The soil bacterium Agrobacterium tumefaciens is a source of fundamental insights and is intensively used due to its ability to transfer any DNA of interest to plant cells (1). The transferred DNA is a single-stranded copy of the T-DNA region on its Ti plasmid. A separate region of the Ti plasmid, the virulence (vir) region, encodes proteins to produce the transferable DNA, and to form a membrane-spanning DNA transporter called the type IV secretion system (T4SS). Several Vir proteins, VirD2, VirE2, VirE3, and VirF, are also transported to plants by the vir-encoded T4SS (2).
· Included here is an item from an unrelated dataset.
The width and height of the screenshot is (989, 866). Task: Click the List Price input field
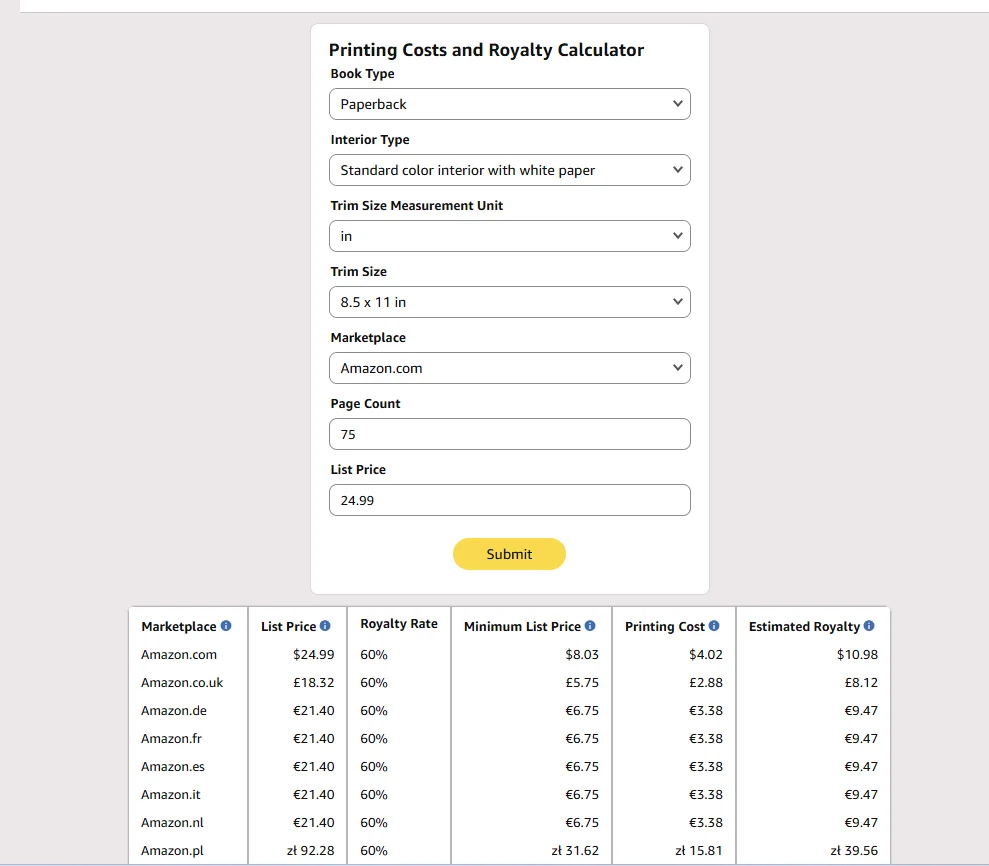(510, 500)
The transfer of ssDNA to plants via the T4SS is highly evolutionarily conserved, best exemplified by T4SS-mediated conjugal ssDNA transfer between bacterial cells. Bacteria have evolved to use this ancient mechanism of DNA transfer between bacteria to also transfer DNA or protein toxins into eukaryotic host cells. Important human pathogens such as Helicobacter pylori, Legionella pneumophila, Bordetella pertussis, Brucella suis, Bartonella henselae, and Ricksettsai prowazekii transport disease-causing factors via T4SSs (3).

T4SS components can be placed into subgroups based on function or location. VirB4, VirB11, and VirD4 have ATPase homology and ATP-binding motifs, which may energize substrate translocation (47) at the inner membrane. VirB3 interacts with VirB4 (5). VirB6 is an inner membrane protein and VirB8 spans the inner membrane, placing most of the protein in the periplasm (8, 9). Recent cryoelectron microscopy (10) and crystallography (11) reveal a high-resolution structure consisting of 14 copies each of the Escherichia coli pKM101 conjugation system VirB7, VirB9, and VirB10 homologs that form a double-chambered channel spanning the inner membrane, periplasm, and outer membrane forming the core of the T4SS. VirB2 is the major T4SS pilus component (12), and the minor component, VirB5 (13), localizes at its tip (14). VirB1 has two domains: the N terminus has homology to lytic transglycosylases and likely cleaves the peptidoglycan cell-wall layer to facilitate assembly of the T4SS (1517), and the C-terminal processed portion, VirB1*, is secreted to the cell surface (18, 19) and is required for pilus formation (20).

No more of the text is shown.